Random information on the term “IDOL”:

In the practice of religion, a cult image is a human-made object that is venerated or worshipped for the deity, spirit or daemon that it embodies or represents. In several traditions, including the ancient religions of Egypt, Greece and Rome, and modern Hinduism, cult images in a temple may undergo a daily routine of being washed, dressed, and having food left for them. Processions outside the temple on special feast days are often a feature. Religious images cover a wider range of all types of images made with a religious purpose, subject, or connection. In many contexts “cult image” specifically means the most important image in a temple, kept in an inner space, as opposed to what may be many other images decorating the temple.

The term idol is often synonymous with cult image. In cultures where idolatry is not viewed negatively, the word idol is not generally seen as pejorative, such as in Indian English.
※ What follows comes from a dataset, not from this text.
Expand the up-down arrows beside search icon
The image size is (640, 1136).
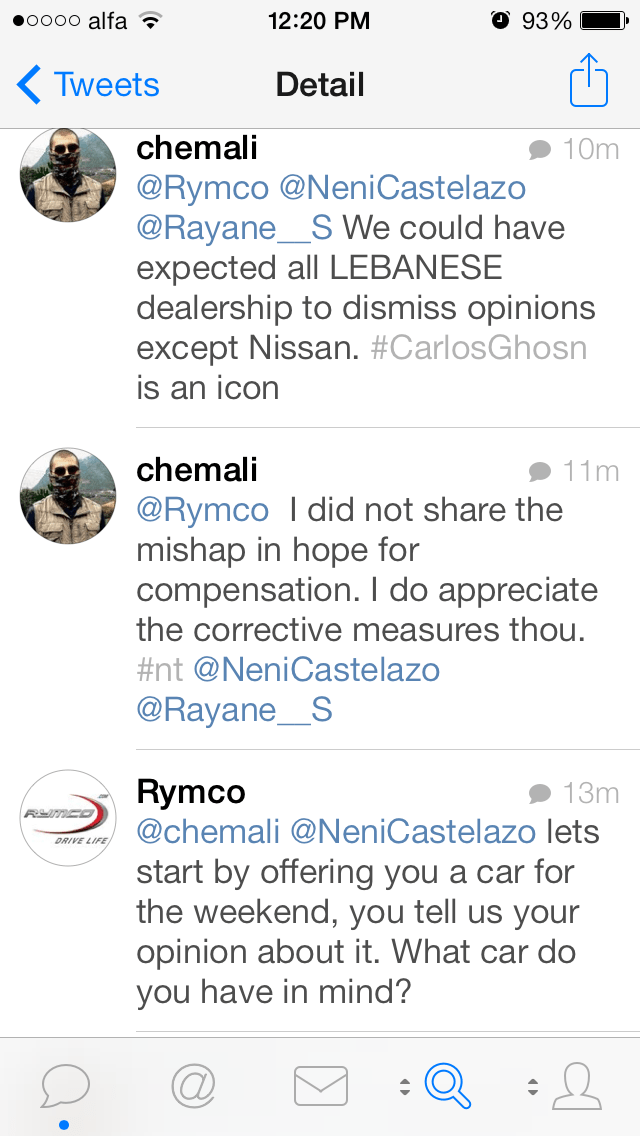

The use of images in the Ancient Near East seems typically to have been similar to that of the ancient Egyptian religion, about which we are the best-informed. Temples housed a cult image, and there were large numbers of other images. The ancient Hebrew religion was or became an exception, rejecting cult images despite developing monotheism; the connection between this and the Atenism that Akhenaten tried to impose on Egypt has been much discussed. In the art of Amarna Aten is represented only as the sun-disk, with rays emanating from it, sometimes ending in hands.